The Rev. Jim Tigges, a resident there, is a retired Catholic priest.
That didn’t matter Wednesday.
Each spoke the same words to each worshipper as they made a cross of ashes on their forehead: “Remember you are dust and to dust you shall return.”
The pair work together to serve the spiritual needs of the residents. They help each other out. It’s a relationship that extends through the whole year, not just during a joint service on Ash Wednesday.
“If I’m on vacation,” Owen said. “Then Father Jim is available. It’s a good working relationship.”
They both have an excellent sense of humor.
“I have an Emergency Dial A Priest on my phone,” she said.
Ash Wednesday begins the Lent season.
“It represents for a lot of people a time to begin again,” she said. “Prayer, fasting and alms. It’s an opportunity to renew the journey with Christ. At the end, your relationship with Christ is a little stronger.”
It’s also a reminder that each person is mortal.
“As I’m doing ashes,” she said. “There are several people that won’t be here. We are very aware of our mortality.”
That’s very real for Tigges, too.
“I wonder,” he said. “Where I will be next year?”
The season of Lent, and the scripture behind it, transcends any difference between Protestant and Catholic.
“You’ll hear the same lessons,” Owen said. “Psalms 51, the ashes.”
The ashes are traditionally burnt palms.
“They are leftover palms from last year’s Palm Sunday service,” she said.
They are available commercially, but once upon many Sundays ago, Tigges got to produce them himself.
“Forty-nine years ago the pastor made me burn palms,” he said.
While the regular services and Mass will continue at Friendship Haven during the Lent season, both are hoping to see a repeat of last year’s Good Friday service.
“We had a carrying of the cross,” Tigges said.
About 120 worshippers attended the service.
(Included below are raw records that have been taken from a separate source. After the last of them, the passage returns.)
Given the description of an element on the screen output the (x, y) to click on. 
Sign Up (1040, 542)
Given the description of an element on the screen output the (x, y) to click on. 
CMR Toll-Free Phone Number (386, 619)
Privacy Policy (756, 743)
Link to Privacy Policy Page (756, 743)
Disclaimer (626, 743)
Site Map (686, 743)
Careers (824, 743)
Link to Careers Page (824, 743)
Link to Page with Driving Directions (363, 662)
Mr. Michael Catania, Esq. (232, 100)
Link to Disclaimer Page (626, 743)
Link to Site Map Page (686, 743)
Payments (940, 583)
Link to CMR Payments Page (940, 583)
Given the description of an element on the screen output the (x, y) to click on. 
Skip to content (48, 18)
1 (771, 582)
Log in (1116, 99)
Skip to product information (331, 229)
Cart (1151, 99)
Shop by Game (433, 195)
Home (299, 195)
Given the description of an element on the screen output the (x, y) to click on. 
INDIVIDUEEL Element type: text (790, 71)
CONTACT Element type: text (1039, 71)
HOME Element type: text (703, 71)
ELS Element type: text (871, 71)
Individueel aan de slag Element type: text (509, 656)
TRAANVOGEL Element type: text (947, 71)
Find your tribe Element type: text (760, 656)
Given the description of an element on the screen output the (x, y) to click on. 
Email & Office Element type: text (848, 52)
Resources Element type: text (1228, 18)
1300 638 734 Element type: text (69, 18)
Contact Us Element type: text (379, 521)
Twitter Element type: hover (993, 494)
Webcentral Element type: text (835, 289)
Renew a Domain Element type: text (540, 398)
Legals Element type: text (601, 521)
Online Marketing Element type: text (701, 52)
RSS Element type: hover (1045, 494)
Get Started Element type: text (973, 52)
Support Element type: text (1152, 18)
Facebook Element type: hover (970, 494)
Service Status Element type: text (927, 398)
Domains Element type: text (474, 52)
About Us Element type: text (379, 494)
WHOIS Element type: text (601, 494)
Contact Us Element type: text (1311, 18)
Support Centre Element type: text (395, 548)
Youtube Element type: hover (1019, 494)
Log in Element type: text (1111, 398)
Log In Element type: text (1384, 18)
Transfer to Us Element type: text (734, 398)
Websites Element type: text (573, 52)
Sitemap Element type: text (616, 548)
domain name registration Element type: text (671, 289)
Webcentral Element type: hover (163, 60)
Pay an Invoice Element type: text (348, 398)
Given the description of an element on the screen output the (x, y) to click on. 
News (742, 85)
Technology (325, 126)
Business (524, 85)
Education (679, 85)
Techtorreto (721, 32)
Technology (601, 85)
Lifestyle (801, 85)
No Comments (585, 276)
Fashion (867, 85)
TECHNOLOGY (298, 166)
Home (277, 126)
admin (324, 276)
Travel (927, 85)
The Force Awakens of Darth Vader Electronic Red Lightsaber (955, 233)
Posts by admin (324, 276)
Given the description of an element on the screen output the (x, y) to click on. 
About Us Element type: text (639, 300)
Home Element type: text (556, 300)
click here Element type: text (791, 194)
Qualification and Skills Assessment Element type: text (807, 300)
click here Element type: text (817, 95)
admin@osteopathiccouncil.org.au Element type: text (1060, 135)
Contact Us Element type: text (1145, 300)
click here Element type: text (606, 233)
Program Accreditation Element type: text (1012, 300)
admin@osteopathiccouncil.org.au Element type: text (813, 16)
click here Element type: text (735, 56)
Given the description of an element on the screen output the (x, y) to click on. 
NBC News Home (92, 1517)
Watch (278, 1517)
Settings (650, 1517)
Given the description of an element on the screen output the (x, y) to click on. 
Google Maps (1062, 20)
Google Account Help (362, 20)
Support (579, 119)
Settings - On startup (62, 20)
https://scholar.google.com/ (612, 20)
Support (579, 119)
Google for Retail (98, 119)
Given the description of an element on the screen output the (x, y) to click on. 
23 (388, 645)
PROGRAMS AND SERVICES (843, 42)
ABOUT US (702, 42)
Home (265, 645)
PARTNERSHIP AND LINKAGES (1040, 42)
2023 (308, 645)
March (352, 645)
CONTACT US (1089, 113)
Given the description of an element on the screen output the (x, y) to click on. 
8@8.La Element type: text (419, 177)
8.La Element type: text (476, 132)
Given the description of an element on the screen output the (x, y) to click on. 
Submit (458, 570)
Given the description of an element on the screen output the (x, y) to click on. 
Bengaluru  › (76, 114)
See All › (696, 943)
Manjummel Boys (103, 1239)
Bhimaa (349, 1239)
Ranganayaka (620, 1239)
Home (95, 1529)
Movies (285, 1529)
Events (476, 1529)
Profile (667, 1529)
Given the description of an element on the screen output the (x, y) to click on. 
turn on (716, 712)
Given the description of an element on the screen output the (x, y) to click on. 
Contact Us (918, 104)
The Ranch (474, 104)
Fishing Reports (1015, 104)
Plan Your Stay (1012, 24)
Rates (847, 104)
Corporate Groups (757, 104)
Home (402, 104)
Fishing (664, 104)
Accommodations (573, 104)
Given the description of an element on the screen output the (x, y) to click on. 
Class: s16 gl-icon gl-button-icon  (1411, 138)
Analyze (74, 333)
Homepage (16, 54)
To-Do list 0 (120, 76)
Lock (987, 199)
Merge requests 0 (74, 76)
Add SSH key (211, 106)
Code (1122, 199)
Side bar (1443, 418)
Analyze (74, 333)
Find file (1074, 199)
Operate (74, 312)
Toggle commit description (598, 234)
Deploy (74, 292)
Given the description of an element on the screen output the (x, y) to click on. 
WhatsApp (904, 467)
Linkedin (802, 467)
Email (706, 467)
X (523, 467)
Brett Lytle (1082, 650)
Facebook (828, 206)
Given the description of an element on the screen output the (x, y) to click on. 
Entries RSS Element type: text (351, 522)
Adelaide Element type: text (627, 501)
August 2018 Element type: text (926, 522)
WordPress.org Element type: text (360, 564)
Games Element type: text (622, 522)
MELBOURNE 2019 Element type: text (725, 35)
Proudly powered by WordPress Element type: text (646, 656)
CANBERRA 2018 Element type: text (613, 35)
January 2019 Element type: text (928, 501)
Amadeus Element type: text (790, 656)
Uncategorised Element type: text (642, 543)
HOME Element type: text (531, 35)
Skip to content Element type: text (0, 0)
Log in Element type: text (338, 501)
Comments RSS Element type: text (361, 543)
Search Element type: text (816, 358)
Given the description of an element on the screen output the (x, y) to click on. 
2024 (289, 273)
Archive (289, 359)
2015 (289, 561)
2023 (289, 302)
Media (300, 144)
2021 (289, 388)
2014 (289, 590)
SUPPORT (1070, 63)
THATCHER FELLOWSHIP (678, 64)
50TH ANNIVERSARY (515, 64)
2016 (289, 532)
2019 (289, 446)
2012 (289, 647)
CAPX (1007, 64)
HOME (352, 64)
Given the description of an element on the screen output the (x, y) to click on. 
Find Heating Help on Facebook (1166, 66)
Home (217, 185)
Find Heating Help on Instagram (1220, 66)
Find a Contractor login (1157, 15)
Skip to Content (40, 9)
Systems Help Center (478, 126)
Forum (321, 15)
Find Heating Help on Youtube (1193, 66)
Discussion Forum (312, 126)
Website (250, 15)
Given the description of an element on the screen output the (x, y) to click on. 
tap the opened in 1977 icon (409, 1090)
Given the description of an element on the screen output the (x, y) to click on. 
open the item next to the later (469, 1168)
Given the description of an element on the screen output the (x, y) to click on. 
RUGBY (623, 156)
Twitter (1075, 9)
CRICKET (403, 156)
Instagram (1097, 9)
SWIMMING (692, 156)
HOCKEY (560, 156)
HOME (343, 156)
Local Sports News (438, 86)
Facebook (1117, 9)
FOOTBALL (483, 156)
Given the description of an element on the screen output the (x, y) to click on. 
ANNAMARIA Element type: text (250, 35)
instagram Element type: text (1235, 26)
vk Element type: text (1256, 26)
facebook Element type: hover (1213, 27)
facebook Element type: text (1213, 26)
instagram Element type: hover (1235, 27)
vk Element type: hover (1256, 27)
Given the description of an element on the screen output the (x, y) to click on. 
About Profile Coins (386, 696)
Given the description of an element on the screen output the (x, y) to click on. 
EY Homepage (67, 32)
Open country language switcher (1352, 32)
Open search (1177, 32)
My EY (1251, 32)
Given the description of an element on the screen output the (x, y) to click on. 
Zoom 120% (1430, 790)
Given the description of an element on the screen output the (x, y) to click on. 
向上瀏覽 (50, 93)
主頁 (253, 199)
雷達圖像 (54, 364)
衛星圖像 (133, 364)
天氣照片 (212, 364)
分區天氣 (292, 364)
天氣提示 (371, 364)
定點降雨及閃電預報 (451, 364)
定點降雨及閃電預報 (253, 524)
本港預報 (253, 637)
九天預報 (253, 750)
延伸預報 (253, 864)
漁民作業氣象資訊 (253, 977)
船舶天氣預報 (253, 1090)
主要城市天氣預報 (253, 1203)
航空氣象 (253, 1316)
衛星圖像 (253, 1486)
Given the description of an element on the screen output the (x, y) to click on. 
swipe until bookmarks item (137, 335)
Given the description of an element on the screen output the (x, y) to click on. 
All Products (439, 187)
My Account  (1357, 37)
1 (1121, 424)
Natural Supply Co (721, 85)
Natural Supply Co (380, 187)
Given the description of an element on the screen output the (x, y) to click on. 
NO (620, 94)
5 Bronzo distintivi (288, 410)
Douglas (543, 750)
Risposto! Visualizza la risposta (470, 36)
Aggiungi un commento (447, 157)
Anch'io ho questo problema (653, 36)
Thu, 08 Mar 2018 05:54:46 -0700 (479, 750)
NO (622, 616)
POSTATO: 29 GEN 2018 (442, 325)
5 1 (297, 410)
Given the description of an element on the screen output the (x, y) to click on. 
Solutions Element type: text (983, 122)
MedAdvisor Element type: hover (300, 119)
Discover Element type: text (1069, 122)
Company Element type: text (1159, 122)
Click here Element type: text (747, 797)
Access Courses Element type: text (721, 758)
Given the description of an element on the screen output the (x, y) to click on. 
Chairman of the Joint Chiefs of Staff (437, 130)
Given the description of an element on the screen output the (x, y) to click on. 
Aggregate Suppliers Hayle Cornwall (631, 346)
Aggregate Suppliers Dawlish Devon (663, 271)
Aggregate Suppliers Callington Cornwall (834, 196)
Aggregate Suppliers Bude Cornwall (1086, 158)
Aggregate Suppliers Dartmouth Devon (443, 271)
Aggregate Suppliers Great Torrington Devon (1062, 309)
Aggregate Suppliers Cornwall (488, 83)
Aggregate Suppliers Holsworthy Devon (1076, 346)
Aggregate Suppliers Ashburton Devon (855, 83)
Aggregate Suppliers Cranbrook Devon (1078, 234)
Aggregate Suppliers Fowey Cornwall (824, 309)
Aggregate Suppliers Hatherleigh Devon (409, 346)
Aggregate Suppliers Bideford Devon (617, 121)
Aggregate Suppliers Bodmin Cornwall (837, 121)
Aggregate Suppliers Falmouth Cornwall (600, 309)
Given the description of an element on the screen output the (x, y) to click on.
The Friendship Haven Bell Choir and the Friendship Haven Chorus both performed.
Owen closed the service with a poem by Rabindranath Tagore.
In part, it reads.
“I was given life, that I might enjoy all things. I got nothing I asked for — but everything I hoped for, almost despite myself, my unspoken prayers were answered. I am among men, most richly blessed.”